The state Senate voted 19-8 in favor of the bill despite arguments by the state attorney general that the measure conflicts with a provision in the Tennessee Constitution stating that "no preference shall ever be given, by law, to any religious establishment or mode of worship."
Opponents argued the Bible would be trivialized by being placed alongside other state symbols such as the official tree, flower, rock or amphibian. But both chambers of the Legislature brushed aside those concerns to send the bill to the desk of Republican Gov. Bill Haslam. He opposes the measure but hasn't said whether he'll issue a veto.
Republican Sen. Steve Southerland argued that his bill is aimed at recognizing the Bible for its historical and cultural contributions to the state, rather than as government endorsement of religion.
Democratic Sen.

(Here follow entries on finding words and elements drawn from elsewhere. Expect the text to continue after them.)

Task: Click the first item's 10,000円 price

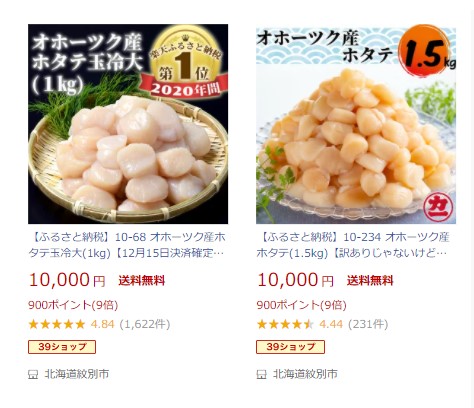Action: (x=67, y=280)
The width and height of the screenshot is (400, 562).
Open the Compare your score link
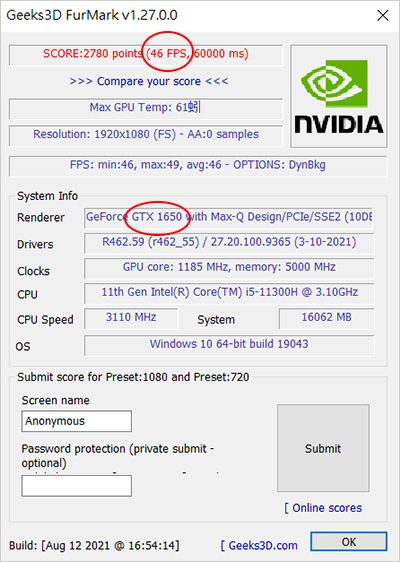click(149, 81)
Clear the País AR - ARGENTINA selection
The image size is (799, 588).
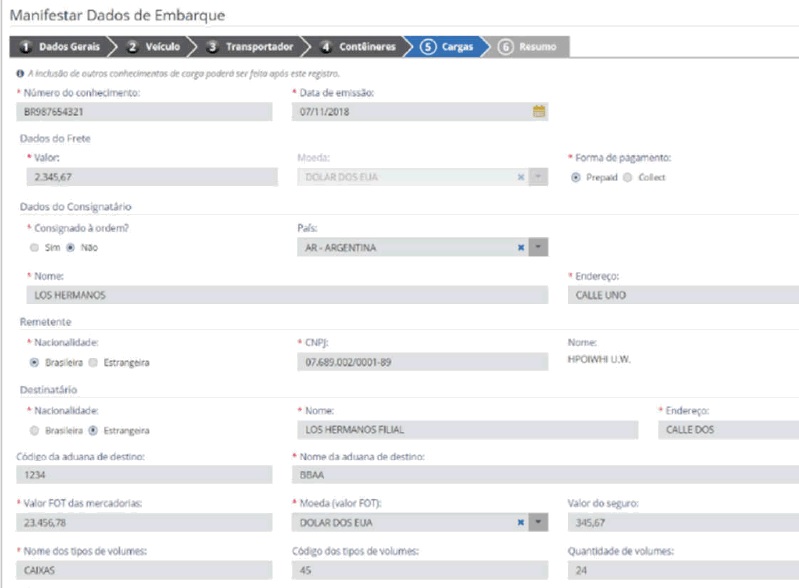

Jeff Yarbro questioned why the legislation highlights the economic impact of Bible publishing in the state, or that Bibles were traditionally used to track family histories.
"I don't think that's why we read the Bible, I don't think that's why we send our kids to vacation Bible school," Yarbro said. "To those of us who grew up in this faith, it is so much more."
In solidly Republican Tennessee, heavy doses of God and guns are considered reliable election-year politics.
The Bible bill came to a vote just days before the candidate filing deadline, giving lawmakers pause about being portrayed by political rivals as being as opposed to the Bible if they voted against the bill.
Earlier this session, the Legislature approved a resolution to add the .50-caliber Barrett sniper rifle the state's official symbols. The Murfreesboro-based company run by a prominent Republican supporter, Ronnie Barrett, supplies its firearms to law enforcement agencies, private citizens and more than 70 militaries around the world.
Hedy Weinberg, the executive director of the ACLU of Tennessee, called on Haslam to veto the Bible bill. She called it a "thinly veiled effort to promote one religion over other religions clearly violates both the United States and Tennessee Constitutions."
Southerland said that an outside legal organization has offered to defend any lawsuits challenging the bill for free.
"So I ask you, what do we have to lose?" he said.